Ожидание andante (Сотникова) - страница 54

– А ведь ты не местная тварь, сынок. Звездный гость, чтоб тебя…

Абориген, прищурив глазные щели, сказал это также обыденно, как и его доктор, ежедневно укладывая Хомодо в капсулу. И, равнодушно отвернувшись, покатил свое сооружение дальше. Животное, поскуливая и припадая на задние лапы, поковыляло за ним. Хомодо отметил, что доктор никогда не называл его «сынок». Детеныш, по-местному.

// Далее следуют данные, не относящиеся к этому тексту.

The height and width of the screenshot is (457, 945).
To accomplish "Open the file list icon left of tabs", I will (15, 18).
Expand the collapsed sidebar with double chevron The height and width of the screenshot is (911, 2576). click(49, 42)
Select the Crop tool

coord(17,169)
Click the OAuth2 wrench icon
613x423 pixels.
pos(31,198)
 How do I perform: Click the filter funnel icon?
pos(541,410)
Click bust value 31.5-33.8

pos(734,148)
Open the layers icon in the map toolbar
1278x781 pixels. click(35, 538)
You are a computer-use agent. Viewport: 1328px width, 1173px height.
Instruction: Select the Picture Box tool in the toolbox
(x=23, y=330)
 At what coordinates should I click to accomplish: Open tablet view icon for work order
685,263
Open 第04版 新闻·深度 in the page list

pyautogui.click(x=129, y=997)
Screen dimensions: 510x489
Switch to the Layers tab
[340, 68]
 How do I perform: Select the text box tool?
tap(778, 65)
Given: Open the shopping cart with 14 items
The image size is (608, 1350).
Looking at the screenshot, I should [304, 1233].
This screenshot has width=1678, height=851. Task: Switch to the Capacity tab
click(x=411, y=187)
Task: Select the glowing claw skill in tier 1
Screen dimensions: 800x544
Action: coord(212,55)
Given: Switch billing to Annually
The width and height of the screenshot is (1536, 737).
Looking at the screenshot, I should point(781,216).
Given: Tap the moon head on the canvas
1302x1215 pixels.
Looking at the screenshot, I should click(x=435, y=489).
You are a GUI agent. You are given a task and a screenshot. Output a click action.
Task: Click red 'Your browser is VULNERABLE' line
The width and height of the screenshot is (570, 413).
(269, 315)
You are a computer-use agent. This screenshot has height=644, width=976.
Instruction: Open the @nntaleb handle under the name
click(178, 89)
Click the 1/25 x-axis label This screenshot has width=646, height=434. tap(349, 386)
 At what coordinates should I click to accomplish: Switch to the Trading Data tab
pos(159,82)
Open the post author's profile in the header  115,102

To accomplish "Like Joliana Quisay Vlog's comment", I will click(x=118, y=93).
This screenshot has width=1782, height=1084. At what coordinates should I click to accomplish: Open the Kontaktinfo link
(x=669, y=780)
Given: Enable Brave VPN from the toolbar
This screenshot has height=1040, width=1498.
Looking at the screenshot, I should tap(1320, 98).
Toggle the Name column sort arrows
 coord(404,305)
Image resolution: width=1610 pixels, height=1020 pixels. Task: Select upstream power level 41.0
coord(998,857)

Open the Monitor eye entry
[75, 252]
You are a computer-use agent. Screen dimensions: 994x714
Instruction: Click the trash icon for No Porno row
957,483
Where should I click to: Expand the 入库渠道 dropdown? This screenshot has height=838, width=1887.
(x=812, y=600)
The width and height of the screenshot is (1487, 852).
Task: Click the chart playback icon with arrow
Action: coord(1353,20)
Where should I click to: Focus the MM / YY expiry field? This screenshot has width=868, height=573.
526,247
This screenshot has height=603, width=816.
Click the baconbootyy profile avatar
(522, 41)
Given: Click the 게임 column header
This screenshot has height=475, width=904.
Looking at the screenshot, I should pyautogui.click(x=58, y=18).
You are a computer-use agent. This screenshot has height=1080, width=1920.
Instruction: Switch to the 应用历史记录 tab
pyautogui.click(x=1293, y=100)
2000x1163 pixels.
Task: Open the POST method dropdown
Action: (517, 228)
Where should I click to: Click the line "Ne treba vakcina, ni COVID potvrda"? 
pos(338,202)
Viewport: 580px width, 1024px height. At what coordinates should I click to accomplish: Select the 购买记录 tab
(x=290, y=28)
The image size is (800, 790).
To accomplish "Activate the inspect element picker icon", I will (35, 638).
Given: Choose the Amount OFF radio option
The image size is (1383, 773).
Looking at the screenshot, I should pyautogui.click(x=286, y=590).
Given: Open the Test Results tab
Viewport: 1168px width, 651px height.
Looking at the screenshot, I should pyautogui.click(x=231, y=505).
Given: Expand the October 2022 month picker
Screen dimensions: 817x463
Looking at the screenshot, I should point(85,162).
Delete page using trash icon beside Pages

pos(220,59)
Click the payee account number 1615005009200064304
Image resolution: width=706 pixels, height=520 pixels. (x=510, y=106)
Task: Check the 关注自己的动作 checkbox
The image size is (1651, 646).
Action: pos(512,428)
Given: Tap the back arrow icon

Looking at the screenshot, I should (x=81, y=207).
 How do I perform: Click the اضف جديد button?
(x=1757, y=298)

Информация была неприятной и имела легкий оттенок печали, напомнив о потомстве, которое скоро умрет вместе с ним. Той самой печали, от которой у аборигенов из глазных и дыхательных щелей выделялась жидкость и повышалось давление тела. Хомодо не должен был ничего чувствовать. Он хотел ответить аборигену, что он гвардеец и отстал от части, но вспомнил, что у него всего двадцать две минуты для прощального ритуала. И молча двинулся мимо старика, так сильно выделявшего запах скорой смерти.

Внезапно, впервые за столько планетных лет, Хомодо почувствовал настоящее сожаление. Даже среди соплеменников он всегда был один, ему поклонялись, его боялись. Вождь! Нет, не один. Внутри ждало своего часа его будущее потомство, способное заселить планету с подходящими жизненными условиями за несколько оборотов времен года. Но с планетой ему не повезло. Он обманул свой род. Проиграл.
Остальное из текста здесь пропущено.